Create a visualization of your regression tree model. Write a paragraph that describes any four
rules generated by your tree. (A rule is formed by tracing the path of a record from the top of
the tree to the bottom).
Generate the following statistics for your tree model: RMSE, r-squared, median absolute error.
Generate these stats for your model’s performance against both train and test (but remember,
you will only build the model with train).
Model Comparison:
Use a histogram to visualize the distribution of the difference between linear regression model
predictions against the test set and actual y_test values.
Then, do the same thing for the difference between the regression tree model predictions
against the test set and the actual y_test values.
How are these plots different? What does this suggest?
How did the model statistics (r-squared, RMSE, MAE) differ as you switched from linear
regression to the regression tree?
In 3-4 sentences, why might Lobster Land care about a model like this? What could it do with
a model that could effectively make such a prediction?

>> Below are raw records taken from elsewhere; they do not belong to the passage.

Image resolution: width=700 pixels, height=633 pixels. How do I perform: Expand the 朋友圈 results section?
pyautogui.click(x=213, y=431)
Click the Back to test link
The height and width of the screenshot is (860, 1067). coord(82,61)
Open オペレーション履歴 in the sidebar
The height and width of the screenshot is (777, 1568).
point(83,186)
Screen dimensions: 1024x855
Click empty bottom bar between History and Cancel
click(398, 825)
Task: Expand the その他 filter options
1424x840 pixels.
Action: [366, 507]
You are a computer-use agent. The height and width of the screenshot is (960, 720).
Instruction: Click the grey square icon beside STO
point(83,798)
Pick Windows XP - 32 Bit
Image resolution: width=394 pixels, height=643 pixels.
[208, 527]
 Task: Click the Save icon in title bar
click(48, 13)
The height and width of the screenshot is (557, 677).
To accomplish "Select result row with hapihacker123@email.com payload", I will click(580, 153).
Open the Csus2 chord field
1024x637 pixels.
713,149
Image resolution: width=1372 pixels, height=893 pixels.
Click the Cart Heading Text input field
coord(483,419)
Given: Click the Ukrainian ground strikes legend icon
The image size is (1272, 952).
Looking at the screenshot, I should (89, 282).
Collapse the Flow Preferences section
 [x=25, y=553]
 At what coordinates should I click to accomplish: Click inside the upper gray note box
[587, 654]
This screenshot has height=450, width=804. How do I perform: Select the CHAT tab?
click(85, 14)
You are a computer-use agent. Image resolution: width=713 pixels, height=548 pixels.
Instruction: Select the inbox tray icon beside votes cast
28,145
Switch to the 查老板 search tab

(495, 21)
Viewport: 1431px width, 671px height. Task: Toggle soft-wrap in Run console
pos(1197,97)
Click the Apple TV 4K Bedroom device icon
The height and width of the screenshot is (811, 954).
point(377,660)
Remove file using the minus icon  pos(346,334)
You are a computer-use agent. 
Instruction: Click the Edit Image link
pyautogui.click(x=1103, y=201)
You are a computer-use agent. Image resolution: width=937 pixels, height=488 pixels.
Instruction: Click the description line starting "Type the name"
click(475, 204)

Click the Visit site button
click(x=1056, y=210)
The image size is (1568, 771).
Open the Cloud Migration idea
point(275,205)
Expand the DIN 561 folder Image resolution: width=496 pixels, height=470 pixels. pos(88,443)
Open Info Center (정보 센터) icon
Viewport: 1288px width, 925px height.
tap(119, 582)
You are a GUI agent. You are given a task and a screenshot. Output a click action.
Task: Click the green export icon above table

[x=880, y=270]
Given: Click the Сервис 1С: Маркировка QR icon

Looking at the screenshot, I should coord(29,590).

Write a thoughtful paragraph that speculates about the relative performance of linear
regression vs. a tree model for this particular dataset. To answer this, you don’t need any
particularly sophisticated knowledge of either type of model type -- all you need to is take a
close look at what you have seen and found in the steps above. Think about what the linear
regression coefficients indicate, and then consider what your tree model shows you, as well as
what you learned during the EDA phase. Now wait, one last thing -- stop and think for a
moment about the model type whose performance was worse in this assignment -- could you
ever think of a scenario where it might be better than the other one?
Side Note: Comparisons between these two modeling types tend to come up from time to time in data science interviews. If you can remember this example (or another one like it) you will have a great answer for a question about instances in which you may want to use one vs. the other.